- Birth name: Michelle Rivera
- Born: July 28, 1997 (age 28) Miami, Florida, U.S.
- Genres: Pop
- Occupation: Songwriter
- Years active: 2020–present

= Mitchie Rivera =

American songwriter (born 1997)

Mitchie Rivera (born 28 July 1997, Miami, Florida) is an American pop songwriter.

== Early life and education ==
Mitchie Rivera's parents are Colombian immigrants. She completed her education at Berklee College of Music, graduating in 2017. Beyond her career as a music artist, Rivera also teaches singing, piano, and composition at 'Let it Beat!', a Miami-based music school.
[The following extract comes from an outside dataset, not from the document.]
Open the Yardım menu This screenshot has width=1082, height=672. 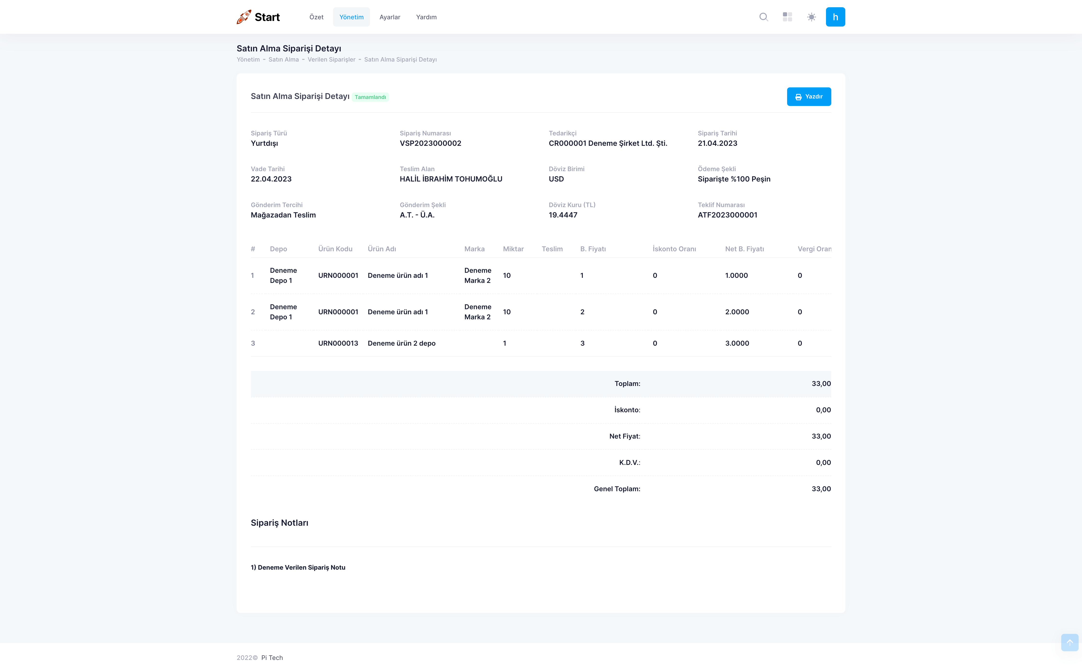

The school is owned by Guillermo Vadala and Nerina Nicotra.

== Musical career ==
Mitchie Rivera gained prominence in the music industry following her participation in the second season of La Voz US on Telemundo. Her performance there captured the attention of all four judges and led to collaborations with notable artists, including Luis Fonsi and Karol G.

Following this success, Rivera joined Arthouse Studios, where she worked under the guidance of producer Julio Reyes Copello. Her contributions at Arthouse included work on the soundtrack for Koati and collaborations with artists such as Catalina García of Monsieur Periné.

Rivera is currently managed by Hernán Orjuela.

== Awards and recognition ==
In 2023, Rivera received a nomination for the Best Pop Song at the Latin Grammys. This nomination was for her song 'Bailo pa ti,' a collaboration with Natalia Hernández and Julio Reyes Copello.